YOUR OBJECTIVE:
Out of the lines below, please list those that hold the string "target".

#####

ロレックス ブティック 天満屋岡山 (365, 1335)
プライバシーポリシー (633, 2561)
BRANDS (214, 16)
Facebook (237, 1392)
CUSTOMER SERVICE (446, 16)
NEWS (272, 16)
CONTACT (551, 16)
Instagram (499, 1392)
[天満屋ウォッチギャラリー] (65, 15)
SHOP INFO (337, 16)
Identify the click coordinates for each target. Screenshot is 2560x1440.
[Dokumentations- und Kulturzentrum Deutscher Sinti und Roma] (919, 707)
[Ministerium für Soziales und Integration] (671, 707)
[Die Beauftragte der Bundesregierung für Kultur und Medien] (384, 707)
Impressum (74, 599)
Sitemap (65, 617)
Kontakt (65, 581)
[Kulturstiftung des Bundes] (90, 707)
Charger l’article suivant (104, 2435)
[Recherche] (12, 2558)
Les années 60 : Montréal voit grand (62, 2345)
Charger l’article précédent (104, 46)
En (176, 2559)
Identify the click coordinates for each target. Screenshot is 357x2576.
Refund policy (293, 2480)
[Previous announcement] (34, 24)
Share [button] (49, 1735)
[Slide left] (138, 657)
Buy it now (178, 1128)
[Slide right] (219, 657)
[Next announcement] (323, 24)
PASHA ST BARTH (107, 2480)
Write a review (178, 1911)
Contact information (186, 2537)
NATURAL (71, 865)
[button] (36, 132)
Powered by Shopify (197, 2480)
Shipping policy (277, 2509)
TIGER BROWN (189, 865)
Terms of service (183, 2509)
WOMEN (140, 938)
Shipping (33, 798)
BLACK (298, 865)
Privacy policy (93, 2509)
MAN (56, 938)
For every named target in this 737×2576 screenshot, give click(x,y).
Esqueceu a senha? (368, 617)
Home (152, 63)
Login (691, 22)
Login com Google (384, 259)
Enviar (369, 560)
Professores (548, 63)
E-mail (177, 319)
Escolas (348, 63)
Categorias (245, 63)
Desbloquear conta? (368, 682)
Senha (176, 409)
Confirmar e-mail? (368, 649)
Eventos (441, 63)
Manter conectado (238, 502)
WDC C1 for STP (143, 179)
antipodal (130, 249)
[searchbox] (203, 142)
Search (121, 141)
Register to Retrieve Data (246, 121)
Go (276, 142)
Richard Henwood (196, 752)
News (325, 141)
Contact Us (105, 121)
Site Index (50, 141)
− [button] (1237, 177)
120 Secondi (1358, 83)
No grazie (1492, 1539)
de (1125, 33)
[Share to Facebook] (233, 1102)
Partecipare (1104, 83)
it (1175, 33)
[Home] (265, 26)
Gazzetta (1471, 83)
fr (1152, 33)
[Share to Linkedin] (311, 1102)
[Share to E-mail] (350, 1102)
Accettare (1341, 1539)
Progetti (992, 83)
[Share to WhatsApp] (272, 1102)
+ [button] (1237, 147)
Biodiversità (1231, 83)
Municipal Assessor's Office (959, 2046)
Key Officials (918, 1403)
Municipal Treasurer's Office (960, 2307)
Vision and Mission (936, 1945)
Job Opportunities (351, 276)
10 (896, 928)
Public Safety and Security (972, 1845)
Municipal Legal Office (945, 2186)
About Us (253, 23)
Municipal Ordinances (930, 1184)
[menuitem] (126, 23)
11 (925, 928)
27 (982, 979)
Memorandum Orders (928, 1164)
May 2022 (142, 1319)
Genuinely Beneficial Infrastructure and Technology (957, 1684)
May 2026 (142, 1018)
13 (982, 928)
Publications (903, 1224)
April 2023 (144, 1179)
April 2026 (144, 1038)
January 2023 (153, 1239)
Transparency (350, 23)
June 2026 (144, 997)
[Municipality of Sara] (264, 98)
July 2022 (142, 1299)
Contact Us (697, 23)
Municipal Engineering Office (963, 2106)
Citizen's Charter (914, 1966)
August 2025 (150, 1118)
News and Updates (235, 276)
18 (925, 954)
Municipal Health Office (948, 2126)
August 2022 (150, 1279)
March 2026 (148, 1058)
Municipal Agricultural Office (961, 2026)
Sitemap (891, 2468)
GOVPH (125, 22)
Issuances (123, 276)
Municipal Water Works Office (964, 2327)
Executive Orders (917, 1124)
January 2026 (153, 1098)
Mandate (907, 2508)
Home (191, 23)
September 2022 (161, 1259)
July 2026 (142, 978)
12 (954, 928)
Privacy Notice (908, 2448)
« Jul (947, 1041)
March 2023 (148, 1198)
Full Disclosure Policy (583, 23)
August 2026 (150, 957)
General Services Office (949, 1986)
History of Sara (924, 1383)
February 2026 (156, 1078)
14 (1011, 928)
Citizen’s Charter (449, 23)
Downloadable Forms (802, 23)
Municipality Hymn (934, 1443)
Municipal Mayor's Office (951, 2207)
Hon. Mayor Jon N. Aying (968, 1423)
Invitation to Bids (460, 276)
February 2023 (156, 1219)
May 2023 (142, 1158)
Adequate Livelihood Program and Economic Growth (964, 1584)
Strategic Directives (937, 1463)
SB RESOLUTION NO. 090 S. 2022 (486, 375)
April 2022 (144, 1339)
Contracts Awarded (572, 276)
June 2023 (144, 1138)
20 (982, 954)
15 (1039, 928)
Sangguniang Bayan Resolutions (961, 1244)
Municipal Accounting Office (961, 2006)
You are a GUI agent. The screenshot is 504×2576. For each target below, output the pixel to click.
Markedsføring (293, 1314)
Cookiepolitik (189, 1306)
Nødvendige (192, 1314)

#####

RESPONSE TO THE EXERCISE:
Identify the click coordinates for each target. Screenshot is 2560x1440.
Identify the click coordinates for each target. Screenshot is 357x2576.
For every named target in this 737×2576 screenshot, give click(x,y).
You are a GUI agent. The screenshot is 504×2576. For each target below, output the pixel to click.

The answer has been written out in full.